For battered Tigers, it's time to move forward
May 6, 2009
IT'S conceivable that Matthew Richardson, the oldest and probably most-beloved player in the AFL, might have played his last game.
Richardson has a magnificent record of overcoming injury, but he is 34 and there are no guarantees that he will recover in time to play again this season. Moreover, the hamstring tendon tear - similar but ostensibly less serious than the injury that crippled Matthew Lloyd in 2006 - might extinguish his desire to play in 2010.
Richmond was optimistic, yet far from certain that he would be back this year.
Many Richmond supporters have stuck with the club through thin and anorexic partly due to Richo's charismatic presence. Doubtless, they will view his injury as yet another calamity in a season that flatlined in round one.
Some will point an accusing finger at the club's medicos-conditioning staff for allowing him to play in Sydney with a buttock strain. Whatever the reality, that is a moot point now.
Yet, if you remove emotion from the situation - which is not easily done (for who doesn't love Richo?) - it's arguable that Richardson's absence contains significant positives for the Tigers.
First, there is a statistical elephant in the room, that Richmond's winning rate is much lower when Richardson has played during his time with the club.
The Tigers have won a respectable 51.3 per cent of matches when Richardson has missed, compared to the 41.5 per cent they've won when he's played. This is a counter-intuitive fact, since Richo has been the undisputed matchwinner in so many of those 116 victories.
He has been the best player and the first picked for perhaps 15 of his 17 seasons.
The raw numbers, however, suggest that either he has failed the team, or the team has failed him. The sample of games he's missed - 75 - is substantial, and cannot be dismissed.
It is hard to say why the Tigers have fared better without him. Were they galvanised by his absence? Unlikely. Did his magnetism inhibit others? Possibly.
The most likely explanation is that, as the dominating presence in a poor team, Richo drew the ball more often than he should. Perversely, the fact that he could mark against two or even three opponents encouraged teammates to kick it to him in those low-percentage scenarios, instead of looking for the open teammate, the best option.
In footy speak, it's called kicking to the player, not the jumper.
Richo cannot be blamed for the 10 per cent performance gap. A stronger club, with better players, would have used him more productively, rather than killing the goose that could take the contested mark.
Richmond was already addressing the issue of succession planning when it turned Richardson from a key forward to a wingman-forward last year; clearly, Terry Wallace wished to create a structure that did not revolve around a player in his mid 30s.
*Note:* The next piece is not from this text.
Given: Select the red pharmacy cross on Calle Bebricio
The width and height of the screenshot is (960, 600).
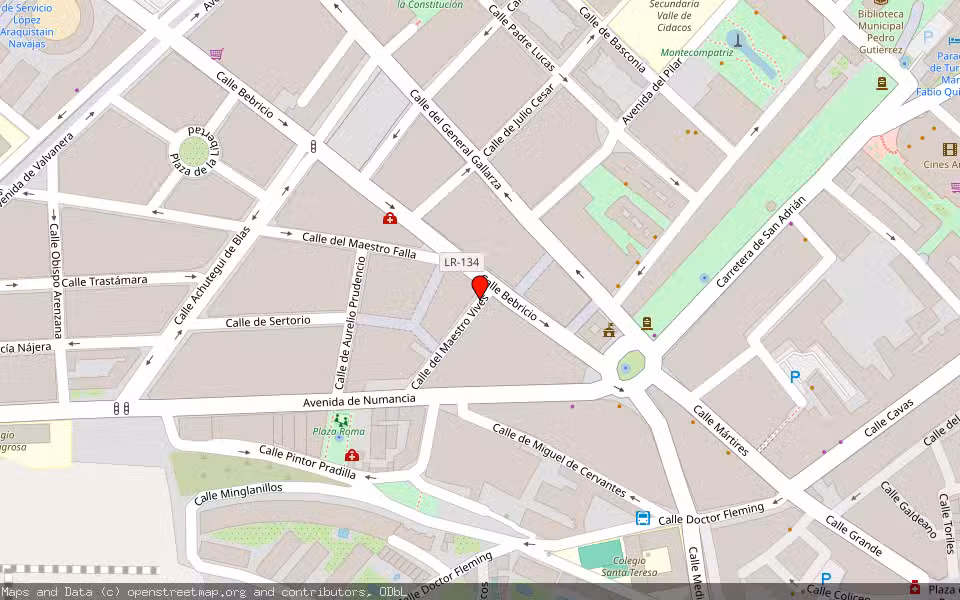Looking at the screenshot, I should (x=389, y=218).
Now, the Tigers' hand has been forced. The post-Richo future must be dealt with immediately. In the next 10 or 12 games, they will get a chance to test various forward options and structures, without that old convenient bail-out - send Richardson forward.
Richo has indicated he intends to play in 2010. That is his state of mind, but it could change four or five months hence.
The Tigers are likely to have a new coach installed by then, and there must be a possibility that the coach will insist on a clean-out of senior players.
There is no stronger cultural statement that an incoming (or even incumbent) coach could make than boning Richo.
The headline for Saturday will be "in Cousins and out Richardson".
At Tigerland, the circus will go on, even if Richo doesn't.